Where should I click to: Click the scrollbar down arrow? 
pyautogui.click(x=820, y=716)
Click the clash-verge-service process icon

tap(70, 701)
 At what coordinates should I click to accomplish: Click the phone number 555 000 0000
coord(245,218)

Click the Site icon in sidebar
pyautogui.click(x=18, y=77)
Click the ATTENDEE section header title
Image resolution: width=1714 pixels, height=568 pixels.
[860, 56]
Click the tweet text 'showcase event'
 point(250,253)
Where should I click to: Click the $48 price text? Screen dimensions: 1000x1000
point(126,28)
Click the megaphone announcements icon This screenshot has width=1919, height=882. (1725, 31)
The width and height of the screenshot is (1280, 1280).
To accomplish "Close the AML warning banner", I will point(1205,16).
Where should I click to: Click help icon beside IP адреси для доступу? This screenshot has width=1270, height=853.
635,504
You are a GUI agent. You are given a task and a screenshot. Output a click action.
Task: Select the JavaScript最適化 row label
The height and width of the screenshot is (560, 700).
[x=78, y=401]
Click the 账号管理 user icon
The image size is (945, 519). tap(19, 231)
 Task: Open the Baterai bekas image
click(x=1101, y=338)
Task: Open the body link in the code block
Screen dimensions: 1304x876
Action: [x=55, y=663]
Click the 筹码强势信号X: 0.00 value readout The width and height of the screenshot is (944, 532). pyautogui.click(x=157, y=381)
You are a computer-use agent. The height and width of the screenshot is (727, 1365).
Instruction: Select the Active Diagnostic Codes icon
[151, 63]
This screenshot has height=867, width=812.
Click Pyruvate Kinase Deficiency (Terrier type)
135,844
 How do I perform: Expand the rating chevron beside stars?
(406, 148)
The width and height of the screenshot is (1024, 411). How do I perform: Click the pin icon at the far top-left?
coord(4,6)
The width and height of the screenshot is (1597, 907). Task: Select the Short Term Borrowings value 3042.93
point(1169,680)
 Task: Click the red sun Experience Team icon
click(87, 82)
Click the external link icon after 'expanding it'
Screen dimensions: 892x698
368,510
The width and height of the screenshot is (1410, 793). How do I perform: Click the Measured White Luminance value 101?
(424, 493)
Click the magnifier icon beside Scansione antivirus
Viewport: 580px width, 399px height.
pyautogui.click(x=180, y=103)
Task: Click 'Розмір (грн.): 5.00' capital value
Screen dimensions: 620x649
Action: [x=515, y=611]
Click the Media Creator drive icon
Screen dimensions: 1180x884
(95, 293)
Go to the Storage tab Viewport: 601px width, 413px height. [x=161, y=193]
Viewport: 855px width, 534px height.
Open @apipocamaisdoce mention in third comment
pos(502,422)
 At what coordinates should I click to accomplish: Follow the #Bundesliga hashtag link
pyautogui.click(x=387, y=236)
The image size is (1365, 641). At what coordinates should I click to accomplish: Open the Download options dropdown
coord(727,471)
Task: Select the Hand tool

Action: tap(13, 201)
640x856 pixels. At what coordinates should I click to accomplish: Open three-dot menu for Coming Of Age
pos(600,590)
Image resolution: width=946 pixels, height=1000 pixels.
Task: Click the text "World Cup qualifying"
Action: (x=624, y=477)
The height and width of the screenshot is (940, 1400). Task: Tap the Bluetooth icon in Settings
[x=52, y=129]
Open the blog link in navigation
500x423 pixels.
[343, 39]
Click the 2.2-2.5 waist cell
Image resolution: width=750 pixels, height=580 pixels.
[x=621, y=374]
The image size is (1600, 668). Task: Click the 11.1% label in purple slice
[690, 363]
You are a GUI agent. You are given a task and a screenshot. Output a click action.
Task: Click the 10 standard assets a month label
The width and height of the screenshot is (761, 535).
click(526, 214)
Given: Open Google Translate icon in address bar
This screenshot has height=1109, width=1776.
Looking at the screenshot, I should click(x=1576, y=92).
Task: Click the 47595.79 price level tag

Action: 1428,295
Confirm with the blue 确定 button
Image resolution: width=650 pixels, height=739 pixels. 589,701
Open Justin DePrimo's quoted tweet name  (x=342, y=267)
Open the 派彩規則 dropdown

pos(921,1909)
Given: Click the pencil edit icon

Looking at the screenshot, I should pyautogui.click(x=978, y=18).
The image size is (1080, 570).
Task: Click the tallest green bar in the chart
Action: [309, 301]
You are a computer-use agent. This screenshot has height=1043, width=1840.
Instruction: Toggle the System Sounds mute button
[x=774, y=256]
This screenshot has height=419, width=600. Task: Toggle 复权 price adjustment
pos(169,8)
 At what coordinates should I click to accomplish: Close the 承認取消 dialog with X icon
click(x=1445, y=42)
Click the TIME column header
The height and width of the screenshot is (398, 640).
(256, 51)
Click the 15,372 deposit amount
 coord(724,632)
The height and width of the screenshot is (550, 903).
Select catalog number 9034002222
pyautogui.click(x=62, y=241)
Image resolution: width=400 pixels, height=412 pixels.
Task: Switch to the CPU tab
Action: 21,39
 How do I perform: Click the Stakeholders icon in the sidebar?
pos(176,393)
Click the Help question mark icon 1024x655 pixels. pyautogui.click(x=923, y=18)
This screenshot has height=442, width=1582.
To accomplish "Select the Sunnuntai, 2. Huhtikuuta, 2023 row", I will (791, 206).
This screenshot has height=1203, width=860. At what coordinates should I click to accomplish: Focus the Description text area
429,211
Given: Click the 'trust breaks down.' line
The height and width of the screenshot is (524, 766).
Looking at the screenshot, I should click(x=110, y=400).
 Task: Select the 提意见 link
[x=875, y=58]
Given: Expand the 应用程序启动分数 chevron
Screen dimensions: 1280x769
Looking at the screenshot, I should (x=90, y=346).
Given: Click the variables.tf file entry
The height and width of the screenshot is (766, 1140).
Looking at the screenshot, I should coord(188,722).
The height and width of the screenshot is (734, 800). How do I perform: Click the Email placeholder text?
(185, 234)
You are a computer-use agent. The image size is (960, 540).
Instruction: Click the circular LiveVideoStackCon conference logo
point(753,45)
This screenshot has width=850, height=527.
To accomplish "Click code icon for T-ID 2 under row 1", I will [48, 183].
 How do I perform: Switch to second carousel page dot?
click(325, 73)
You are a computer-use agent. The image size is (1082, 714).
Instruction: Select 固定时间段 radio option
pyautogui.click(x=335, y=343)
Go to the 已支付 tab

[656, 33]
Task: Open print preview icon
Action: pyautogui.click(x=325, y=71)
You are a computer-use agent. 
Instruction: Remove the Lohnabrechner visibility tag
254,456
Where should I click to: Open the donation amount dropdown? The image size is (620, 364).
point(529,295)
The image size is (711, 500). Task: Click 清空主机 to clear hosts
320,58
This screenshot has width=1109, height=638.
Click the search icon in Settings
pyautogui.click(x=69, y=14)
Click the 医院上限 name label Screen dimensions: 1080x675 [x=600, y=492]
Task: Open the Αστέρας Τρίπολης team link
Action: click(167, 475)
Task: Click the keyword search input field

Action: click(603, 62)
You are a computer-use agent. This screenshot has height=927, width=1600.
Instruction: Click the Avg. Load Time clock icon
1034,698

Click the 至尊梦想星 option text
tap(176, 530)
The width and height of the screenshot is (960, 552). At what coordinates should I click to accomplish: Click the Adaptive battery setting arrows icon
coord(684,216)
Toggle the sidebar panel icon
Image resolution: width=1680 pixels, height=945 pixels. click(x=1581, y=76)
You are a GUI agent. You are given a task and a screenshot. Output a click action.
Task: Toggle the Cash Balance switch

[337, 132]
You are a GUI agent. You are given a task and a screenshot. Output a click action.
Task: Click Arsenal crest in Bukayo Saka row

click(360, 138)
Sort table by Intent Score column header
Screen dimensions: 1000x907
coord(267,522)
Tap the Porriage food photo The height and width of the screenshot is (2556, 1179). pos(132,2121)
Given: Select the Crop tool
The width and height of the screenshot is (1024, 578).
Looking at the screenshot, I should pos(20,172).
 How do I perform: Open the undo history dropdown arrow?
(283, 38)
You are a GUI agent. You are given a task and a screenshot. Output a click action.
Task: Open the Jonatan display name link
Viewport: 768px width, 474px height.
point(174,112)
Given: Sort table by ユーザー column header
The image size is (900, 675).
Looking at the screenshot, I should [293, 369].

################

• **Work to be completed**: Lines from the start of the material through the line containing "Task: Open the body link in the code block" are wanted. Write them out exactly.

• **Result**:
Where should I click to: Click the scrollbar down arrow? 
pyautogui.click(x=820, y=716)
Click the clash-verge-service process icon

tap(70, 701)
 At what coordinates should I click to accomplish: Click the phone number 555 000 0000
coord(245,218)

Click the Site icon in sidebar
pyautogui.click(x=18, y=77)
Click the ATTENDEE section header title
Image resolution: width=1714 pixels, height=568 pixels.
[860, 56]
Click the tweet text 'showcase event'
 point(250,253)
Where should I click to: Click the $48 price text? Screen dimensions: 1000x1000
point(126,28)
Click the megaphone announcements icon This screenshot has width=1919, height=882. (1725, 31)
The width and height of the screenshot is (1280, 1280).
To accomplish "Close the AML warning banner", I will point(1205,16).
Where should I click to: Click help icon beside IP адреси для доступу? This screenshot has width=1270, height=853.
635,504
You are a GUI agent. You are given a task and a screenshot. Output a click action.
Task: Select the JavaScript最適化 row label
The height and width of the screenshot is (560, 700).
[x=78, y=401]
Click the 账号管理 user icon
The image size is (945, 519). tap(19, 231)
 Task: Open the Baterai bekas image
click(x=1101, y=338)
Task: Open the body link in the code block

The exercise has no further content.